São Paulo é exemplo, mas rota do tráfico encontra outras saídas

A atuação da Sancast vem reduzindo o número de crianças que chegam no Brasil por meio do tráfico ou desacompanhadas. Segundo Paulo, no momento de maior número de crianças atendidas, o órgão prestava assistência a cinco crianças por semana. Já hoje, há apenas oito casos em andamento no momento.

No entanto, a redução também é em decorrência da alteração da rota dos traficantes de pessoas. Isso porque, com a atuação da Sancast, os criminosos perceberam que, em outras cidades do estado de São Paulo, a possibilidade de uma criança chegar ao país desacompanhada é maior.

Paulo chegou a acompanhar o caso de duas adolescentes de 13 e 14 anos que eram exploradas sexualmente por uma organização criminosa. Os traficantes fizeram de tudo para tirar as meninas da capital e transferi-las para Guarulhos, numa tentativa de evitar que voltassem para o Sancast.

Porém, o Conselho Tutelar de Guarulhos percebeu as movimentações da quadrilha e encaminhou as duas garotas de volta para São Paulo, onde há um sistema de regulação e acompanhamento das crianças imigrantes desacompanhadas e vítimas de tráfico.

Invisibilidade das crianças imigrantes ainda é dificuldade

Ainda que os números tenham caído na Sancast, os dados nacionais não são tão animadores.

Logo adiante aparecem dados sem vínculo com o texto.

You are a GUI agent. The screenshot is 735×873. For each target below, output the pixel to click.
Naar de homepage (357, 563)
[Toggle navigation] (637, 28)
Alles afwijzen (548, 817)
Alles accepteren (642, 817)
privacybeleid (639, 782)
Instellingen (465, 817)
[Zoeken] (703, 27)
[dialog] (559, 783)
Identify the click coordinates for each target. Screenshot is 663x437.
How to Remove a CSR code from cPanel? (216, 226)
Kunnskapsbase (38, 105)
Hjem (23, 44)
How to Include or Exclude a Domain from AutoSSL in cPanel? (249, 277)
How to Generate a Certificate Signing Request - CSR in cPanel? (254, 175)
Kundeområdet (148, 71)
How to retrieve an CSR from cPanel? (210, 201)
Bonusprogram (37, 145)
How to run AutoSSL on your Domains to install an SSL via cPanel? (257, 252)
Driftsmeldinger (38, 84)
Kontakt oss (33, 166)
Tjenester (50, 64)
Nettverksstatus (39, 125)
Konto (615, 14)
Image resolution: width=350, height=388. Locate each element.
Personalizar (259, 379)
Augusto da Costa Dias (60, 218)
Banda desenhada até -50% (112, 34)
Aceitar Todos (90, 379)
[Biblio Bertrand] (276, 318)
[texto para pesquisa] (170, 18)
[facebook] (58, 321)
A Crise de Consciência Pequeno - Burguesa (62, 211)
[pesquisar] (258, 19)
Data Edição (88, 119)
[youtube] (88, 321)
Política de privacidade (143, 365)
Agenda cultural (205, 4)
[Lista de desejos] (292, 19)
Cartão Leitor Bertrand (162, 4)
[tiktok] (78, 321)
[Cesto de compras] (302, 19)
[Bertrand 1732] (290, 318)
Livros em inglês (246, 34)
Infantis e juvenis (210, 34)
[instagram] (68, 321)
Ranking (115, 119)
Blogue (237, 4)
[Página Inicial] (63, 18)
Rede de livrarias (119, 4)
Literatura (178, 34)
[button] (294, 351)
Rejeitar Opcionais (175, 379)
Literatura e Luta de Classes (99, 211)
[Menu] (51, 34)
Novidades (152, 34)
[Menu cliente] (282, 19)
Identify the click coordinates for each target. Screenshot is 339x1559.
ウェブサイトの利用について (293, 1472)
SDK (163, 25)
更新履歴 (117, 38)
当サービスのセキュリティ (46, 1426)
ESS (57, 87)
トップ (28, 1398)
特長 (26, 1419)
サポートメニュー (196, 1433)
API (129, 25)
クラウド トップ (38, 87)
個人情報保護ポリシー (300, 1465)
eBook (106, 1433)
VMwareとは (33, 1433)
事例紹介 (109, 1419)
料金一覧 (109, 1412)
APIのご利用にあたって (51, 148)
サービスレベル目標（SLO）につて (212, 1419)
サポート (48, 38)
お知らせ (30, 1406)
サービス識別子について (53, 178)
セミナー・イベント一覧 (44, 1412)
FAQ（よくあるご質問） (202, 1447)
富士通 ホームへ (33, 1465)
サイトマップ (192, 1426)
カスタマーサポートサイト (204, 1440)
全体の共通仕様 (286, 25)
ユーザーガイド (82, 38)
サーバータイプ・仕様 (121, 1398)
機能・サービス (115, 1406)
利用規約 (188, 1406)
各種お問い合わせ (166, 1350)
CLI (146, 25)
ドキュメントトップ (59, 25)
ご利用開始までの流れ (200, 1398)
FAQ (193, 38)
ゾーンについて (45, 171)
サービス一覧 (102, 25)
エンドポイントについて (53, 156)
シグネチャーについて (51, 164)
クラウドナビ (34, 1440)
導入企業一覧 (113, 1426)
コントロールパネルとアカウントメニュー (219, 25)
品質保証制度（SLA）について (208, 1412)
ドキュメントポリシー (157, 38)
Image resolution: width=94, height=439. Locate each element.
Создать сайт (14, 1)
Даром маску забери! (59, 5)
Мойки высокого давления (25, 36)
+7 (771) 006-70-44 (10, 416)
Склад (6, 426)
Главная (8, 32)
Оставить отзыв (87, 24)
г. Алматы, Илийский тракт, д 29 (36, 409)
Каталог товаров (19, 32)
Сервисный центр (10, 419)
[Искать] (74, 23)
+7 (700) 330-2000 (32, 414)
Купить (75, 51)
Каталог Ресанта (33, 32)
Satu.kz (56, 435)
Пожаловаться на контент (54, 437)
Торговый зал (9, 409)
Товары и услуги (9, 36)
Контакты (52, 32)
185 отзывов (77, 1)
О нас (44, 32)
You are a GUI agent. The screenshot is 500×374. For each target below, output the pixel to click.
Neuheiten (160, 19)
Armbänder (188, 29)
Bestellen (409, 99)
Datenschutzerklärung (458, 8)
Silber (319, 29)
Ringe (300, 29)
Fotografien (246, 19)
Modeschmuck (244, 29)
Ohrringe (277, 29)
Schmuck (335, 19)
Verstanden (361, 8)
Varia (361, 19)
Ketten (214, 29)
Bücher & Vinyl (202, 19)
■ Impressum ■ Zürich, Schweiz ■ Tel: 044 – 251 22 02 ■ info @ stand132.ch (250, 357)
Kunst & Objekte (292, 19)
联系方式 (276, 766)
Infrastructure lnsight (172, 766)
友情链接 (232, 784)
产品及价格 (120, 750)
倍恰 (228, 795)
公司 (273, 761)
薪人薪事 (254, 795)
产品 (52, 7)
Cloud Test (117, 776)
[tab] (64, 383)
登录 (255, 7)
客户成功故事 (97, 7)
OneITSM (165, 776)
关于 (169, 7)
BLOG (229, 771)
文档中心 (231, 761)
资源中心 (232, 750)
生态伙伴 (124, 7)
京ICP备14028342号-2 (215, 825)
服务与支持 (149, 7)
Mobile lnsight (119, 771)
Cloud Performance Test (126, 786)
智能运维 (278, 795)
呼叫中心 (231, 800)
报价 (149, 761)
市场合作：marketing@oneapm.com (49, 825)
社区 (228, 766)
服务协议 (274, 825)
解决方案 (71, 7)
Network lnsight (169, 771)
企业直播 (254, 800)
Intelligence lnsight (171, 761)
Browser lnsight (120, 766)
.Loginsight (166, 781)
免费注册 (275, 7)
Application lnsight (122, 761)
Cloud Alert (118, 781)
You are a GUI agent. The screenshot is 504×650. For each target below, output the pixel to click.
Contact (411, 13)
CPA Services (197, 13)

Segundo dados do Fundo das Nações Unidas para a Infância (UNICEF), uma média de 312 crianças desacompanhadas e separadas das famílias chegaram mensalmente ao Brasil em 2024.

Já de acordo com o levantamento Refúgio em Números, realizado em 2023, crianças e adolescentes com até 18 anos de idade corresponderam a 44,3% dos pedidos de refúgio no país naquele ano. Em relação ao destino, a pesquisa revelou que São Paulo é a terceira cidade que mais recebe refugiados, perdendo apenas para Roraima e Amazonas, estados fronteiriços.

Paulo avalia que a dificuldade em atender às demandas dessa população é motivada pela invisibilidade das crianças imigrantes desacompanhadas.

Foi apenas em 2022, no “apagar das luzes” do governo Bolsonaro, como descreve Paulo, que uma diretriz nacional específica para atender às demandas de jovens refugiados foi criada.

A resolução N.232 do Conselho Nacional dos Direitos da Criança e do Adolescente (CONANDA), sancionada em 28 de dezembro daquele ano, estabelece procedimentos de identificação, atenção e proteção para criança e adolescente fora do país de origem desacompanhado, separado ou indocumentado.

Para o acolhimento dessas crianças, o CONANDA define que a polícia precisa acionar o Conselho Tutelar. Contudo, na percepção de Paulo, a medida não alterou – nem para melhor nem para pior – o trabalho que desempenha.

“As crianças não causam alvoroço na imprensa, não afetam a economia do país, então são uma população que se torna invisível. Os órgãos competentes ficam resolvendo casos pontuais, em vez de existir uma política pública. Não tem políticas específicas para esse nicho. Hoje, até existem abrigos para imigrantes, mas só pode adulto”, explica Paulo.

Além da Sancast: o acolhimento às crianças desacompanhadas em São Paulo

Na capital paulista, não faltam projetos, instituições e Organizações Não-Governamentais (ONGs) que tenham por objetivo proteger o direito dos refugiados e imigrantes no Brasil.

Anteriormente, quando o Sancast ainda estava em fase de estruturação, o processo de acolhida de crianças estrangeiras desacompanhadas era realizado também com o apoio da organização Caritas Arquidiocesana de São Paulo (CASP).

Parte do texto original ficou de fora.